Tick Size in the Indian Stock Market
In India, the exchanges like NSE (National Stock Exchange) and BSE (Bombay Stock Exchange) define ticket sizes. The tick size is ₹0.05 for most stocks in the equity segments. However, for derivatives or other instruments like commodities or currency futures, it varies.
For example:
Equity stocks: ₹0.05
Derivatives: ₹0.05 (standard for futures and options)
Currency futures: ₹0.0025
Commodity contracts: Varies based on the product.
Thus, understanding tick size while trading is essential for every trader, especially those working with multiple asset classes.
Tick Size and Tick Charts
In the world of technical analysis, tick charts are used to track market movements based on the exact number of trades, rather than fixed time intervals.

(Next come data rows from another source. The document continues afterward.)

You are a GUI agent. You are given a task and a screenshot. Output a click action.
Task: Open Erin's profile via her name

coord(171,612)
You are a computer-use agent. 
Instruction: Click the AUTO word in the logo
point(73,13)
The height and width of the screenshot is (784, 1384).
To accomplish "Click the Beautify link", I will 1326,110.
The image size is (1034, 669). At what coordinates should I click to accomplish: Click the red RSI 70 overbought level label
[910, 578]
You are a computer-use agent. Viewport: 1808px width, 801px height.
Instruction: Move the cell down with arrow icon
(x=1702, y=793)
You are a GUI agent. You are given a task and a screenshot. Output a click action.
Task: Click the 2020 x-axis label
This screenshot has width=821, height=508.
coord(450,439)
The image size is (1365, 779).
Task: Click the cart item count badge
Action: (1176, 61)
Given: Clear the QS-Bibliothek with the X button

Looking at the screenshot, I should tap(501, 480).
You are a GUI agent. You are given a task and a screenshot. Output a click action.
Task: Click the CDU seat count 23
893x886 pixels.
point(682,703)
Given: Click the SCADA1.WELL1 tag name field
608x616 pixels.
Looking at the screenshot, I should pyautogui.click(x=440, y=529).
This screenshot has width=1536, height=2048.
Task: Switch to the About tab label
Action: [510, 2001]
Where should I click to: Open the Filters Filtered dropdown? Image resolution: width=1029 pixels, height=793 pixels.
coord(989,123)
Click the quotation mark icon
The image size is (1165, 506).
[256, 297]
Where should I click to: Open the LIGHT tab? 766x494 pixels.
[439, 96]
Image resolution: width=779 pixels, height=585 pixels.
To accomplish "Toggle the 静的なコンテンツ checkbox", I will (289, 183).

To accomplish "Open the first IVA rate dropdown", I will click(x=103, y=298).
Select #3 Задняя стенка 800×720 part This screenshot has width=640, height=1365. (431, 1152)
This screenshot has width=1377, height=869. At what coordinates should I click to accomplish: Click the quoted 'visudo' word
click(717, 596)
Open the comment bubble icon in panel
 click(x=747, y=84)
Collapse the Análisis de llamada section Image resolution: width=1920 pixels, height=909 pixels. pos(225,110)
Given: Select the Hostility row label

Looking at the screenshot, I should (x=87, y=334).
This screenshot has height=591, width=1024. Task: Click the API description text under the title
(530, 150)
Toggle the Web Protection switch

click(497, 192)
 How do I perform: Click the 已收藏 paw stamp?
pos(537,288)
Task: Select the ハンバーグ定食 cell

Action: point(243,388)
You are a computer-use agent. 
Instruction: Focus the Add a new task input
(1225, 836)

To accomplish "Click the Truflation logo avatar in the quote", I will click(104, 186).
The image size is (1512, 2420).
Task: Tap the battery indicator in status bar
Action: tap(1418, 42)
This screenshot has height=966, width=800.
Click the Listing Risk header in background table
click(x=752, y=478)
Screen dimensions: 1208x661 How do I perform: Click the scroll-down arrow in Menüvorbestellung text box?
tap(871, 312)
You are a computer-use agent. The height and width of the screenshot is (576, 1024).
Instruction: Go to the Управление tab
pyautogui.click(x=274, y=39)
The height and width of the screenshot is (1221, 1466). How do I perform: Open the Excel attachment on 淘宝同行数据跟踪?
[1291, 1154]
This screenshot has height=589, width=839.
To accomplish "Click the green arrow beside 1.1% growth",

So, what's the connection?
Tick charts do not reflect tick size directly. When you understand tick size it can help interpret tick chart trading more accurately. A tick chart records a new bar or candle after a set number of trades (e.g., every 100 trades), which provides a unique insight into intraday activity and volatility.
If you want to know how to read a tick chart, it's important to understand the volume of trades and price fluctuations. Tick size helps define the smallest movement within each of those trades.
Real-Life Example of Tick Size in Action
Let's say you place a limit buy order for a stock currently trading at ₹150.03. If the tick size is ₹0.05, you will need to round your order to the nearest tick - ₹150.00 or ₹150.05.
This rounding rule means your buy or sell order can only be placed at valid price levels that follow the tick size increment.
Intraday traders and scalpers who work with minor price fluctuations to make profits find this an important.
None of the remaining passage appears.